Hi!
As I described to the list, I use a radically simplified
lexer with bogofilter (with great success BTW . This
essentially declares TOKEN to be:
[^[:blank:][:cntrl:]<>;&%@|/\\{}^"*,[\]=()+?:#$._!'`~-]+
Now I once in a while observed, that a message would
probably rated quite differently if host names were
recognized, which fails, because . is not allowed in TOKEN.
So I ask, is this a useful feature or not. What I did in
this test is just use my radical lexer and a copy which
allows for . in the middle of a TOKEN (not as first or last
character!). I built four databases. Each used 10k ham and
spam each for training. I used training to exhaustion and
full training with both versions of the lexer each.
First observation is the number of messages used for
training to exhaustion:
without dot: 342 spam / 185 ham
with dot: 351 spam / 185 ham
So it does not seem to make much of a difference here.
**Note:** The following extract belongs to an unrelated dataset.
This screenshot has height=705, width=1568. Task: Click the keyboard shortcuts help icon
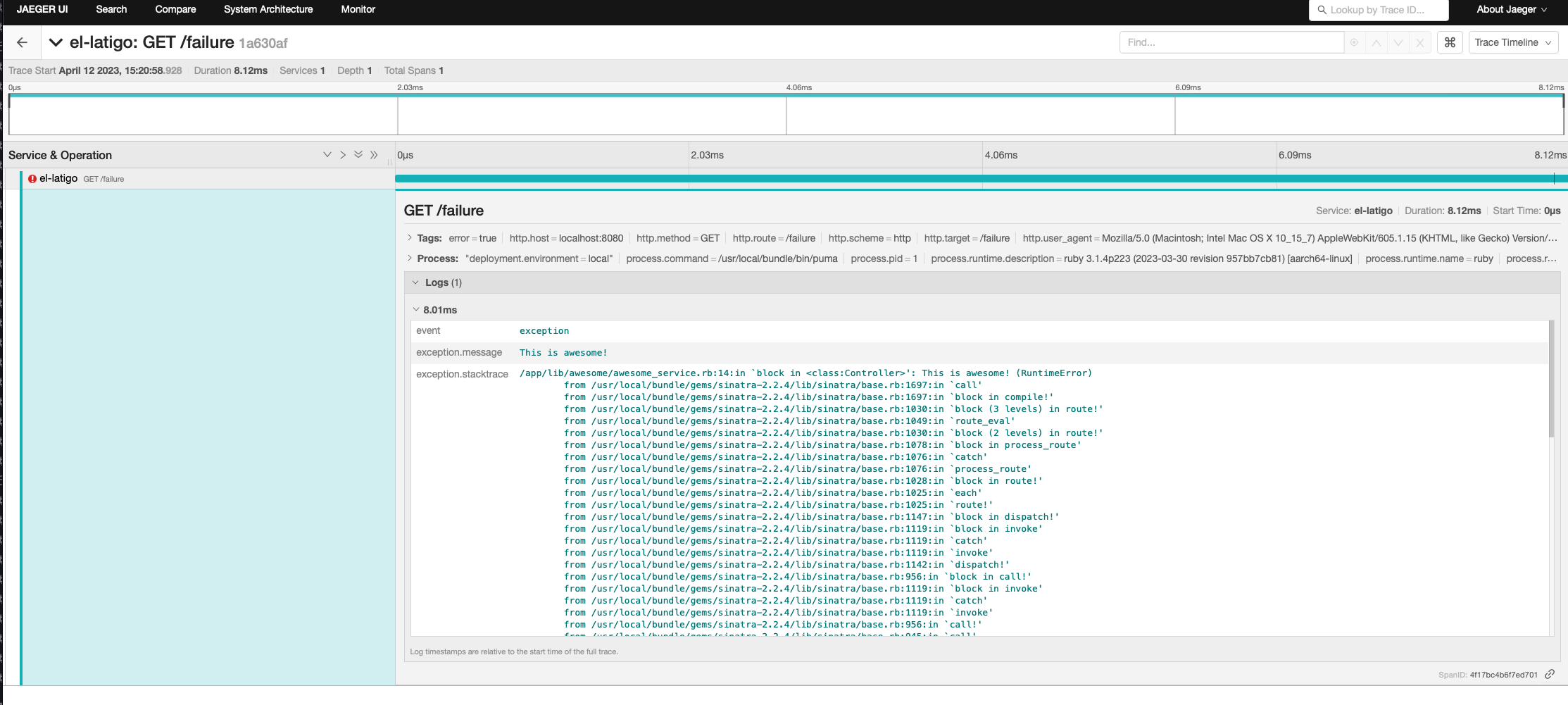point(1450,42)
Interesting of course is how good those trainings are with
respect to classifying messages. So here are the false
counts of 1544 ham and 4417 spam messages:
| size kb | fp | fn
TTE | 1912 | 2 | 82
TTE (dot) | 1892 | 1 | 98
full | 13612 | 2 | 182
full (dot) | 14204 | 2 | 193
So while there are only pretty few test messages, there is
only little to observe. There is a very, very small
indication that . might help in avoiding fp's. The number of
fn's seems reduced a bit by *not* using dots. This is a
surprise, I expected the dot version to clearly outperform
the much simpler lexer. It does not. So I gonna keep it out.
With this result in mind it will be interesting to see if IP
numbers are really useful. I'll keep you posted.
pi
|